*** Trecho do documento ***

Domingo de expectativa
Por mais ricos e autônomos que sejam, os países deste mundo de que fazemos parte não têm como viver isoladamente; são reféns de uma interdependência cada vez mais evidente, como, ainda agora, se viu no apagão cibernético. A pane isolada, distante e desconhecida de bilhões de usuários, em instante faz metade do mundo parar hospitais, aeroportos, comunicações, e bolsas e moedas em queda. Um caos.
Mas serviu o desastroso episódio para mostrar que, realmente, vivemos sob o império de mútuas dependências, para comprar o inevitável ou vender o necessário, sem permitir a exclusão das relações políticas, sejam elas menos ou mais expressivas. Não há como dispensá-las; no máximo, reduzi-las.

***

# Lista de exercícios:
a. De acordo com o texto sobre a interdependência dos países, que episódio recente deixou essa interdependência evidente?
b. Dê sequência ao texto sobre a interdependência dos países, começando logo depois da última frase apresentada.
A listagem não tem relação com o texto sobre a interdependência dos países.

*** Listagem ***

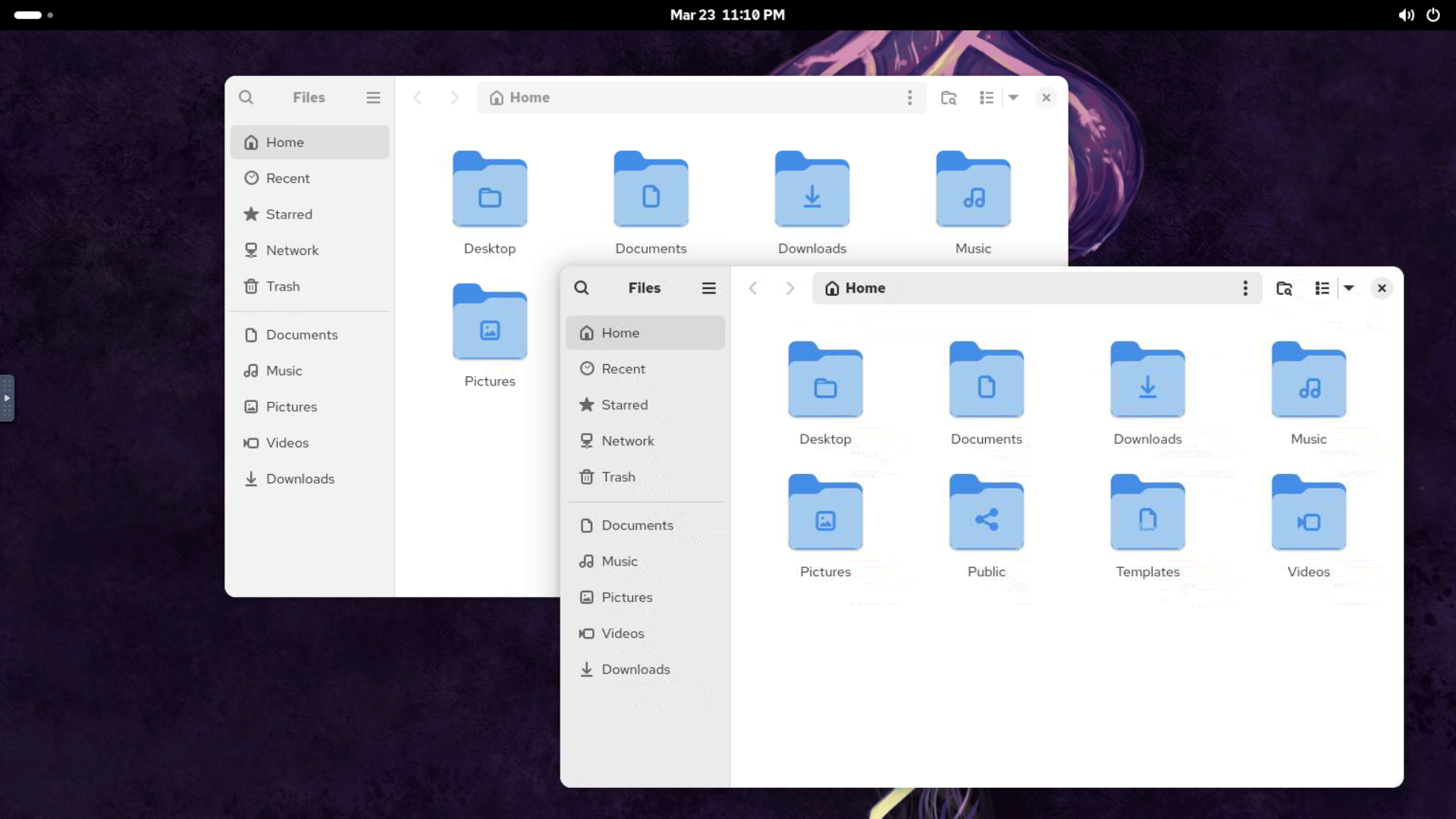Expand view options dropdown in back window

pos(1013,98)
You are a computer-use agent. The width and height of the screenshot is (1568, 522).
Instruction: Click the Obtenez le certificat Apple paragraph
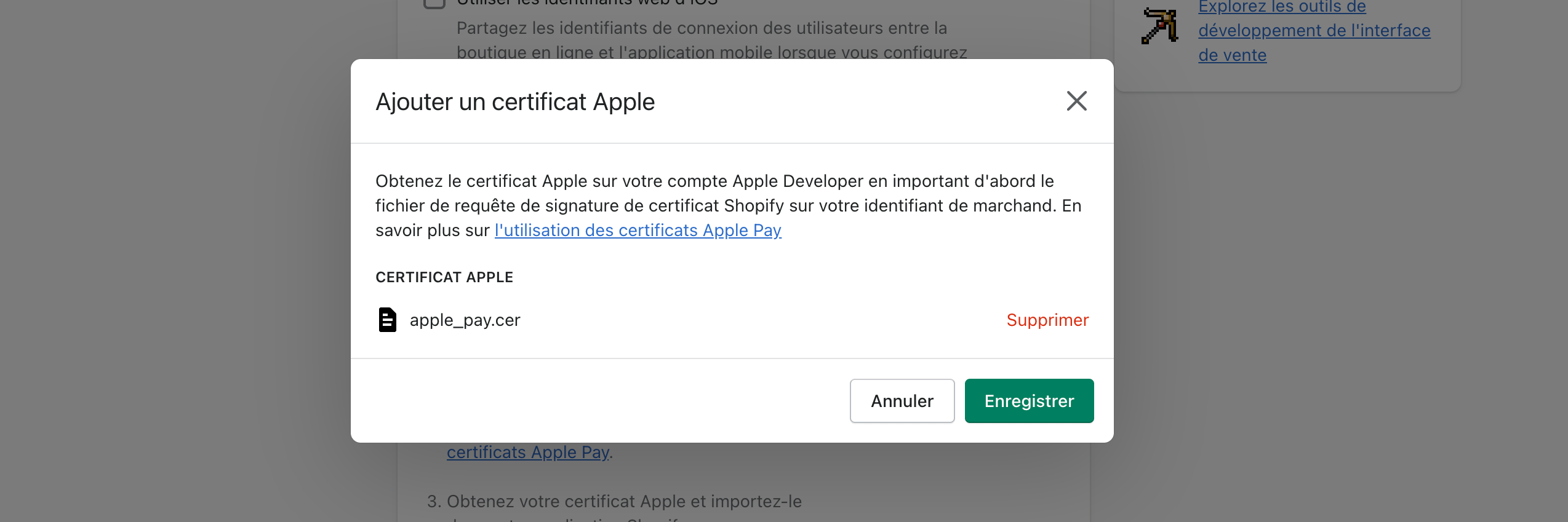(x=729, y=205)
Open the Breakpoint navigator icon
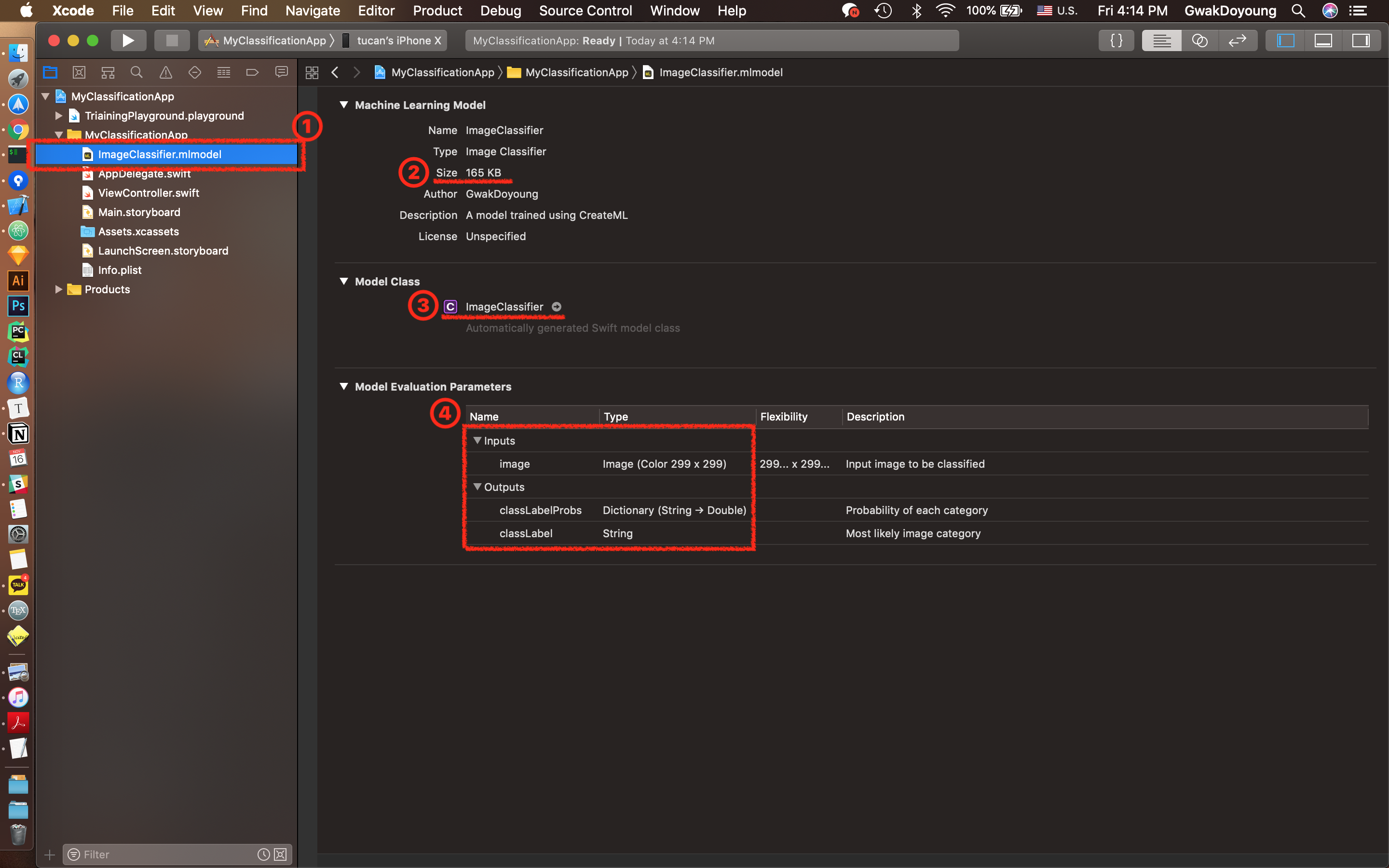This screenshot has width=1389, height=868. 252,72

***

# Respostas por tarefa:
a. O apagão cibernético.

b.
Se assim admitimos, no próximo domingo a América Latina, em particular, estará acompanhando, com justificadas preocupações, o desenrolar da eleição presidencial na Venezuela, onde, em busca de um terceiro mandato, Nicolás Maduro promete, sem meias palavras, um banho de sangue e guerra civil, caso as urnas não lhe sejam favoráveis, ameaça que se junta a um imenso desencontro nas pesquisas, ora simpáticas a ele, ora prevendo vitória elástica de seu principal adversário, Edmundo Urrutia. Pesquisas essas que, faltando cinco dias para o pleito, discrepam em até 30%; e nisso ajudam a confundir, complicar o que já vem complicado há meses.
O mundo não vai desabar se uma ditadura a mais se prolongar, mas, considerado o complexo das interligações continentais, dos reflexos diretos ou indiretos, principalmente quando se trata de vizinhos, essa é uma eleição para gerar expectativas, a começar pelo Brasil, que, na contramão das democracias, aproveitou reunião de lideranças do continente, e estendeu tapete vermelho para Maduro, gesto que levou a certo constrangimento com delegações de outros países.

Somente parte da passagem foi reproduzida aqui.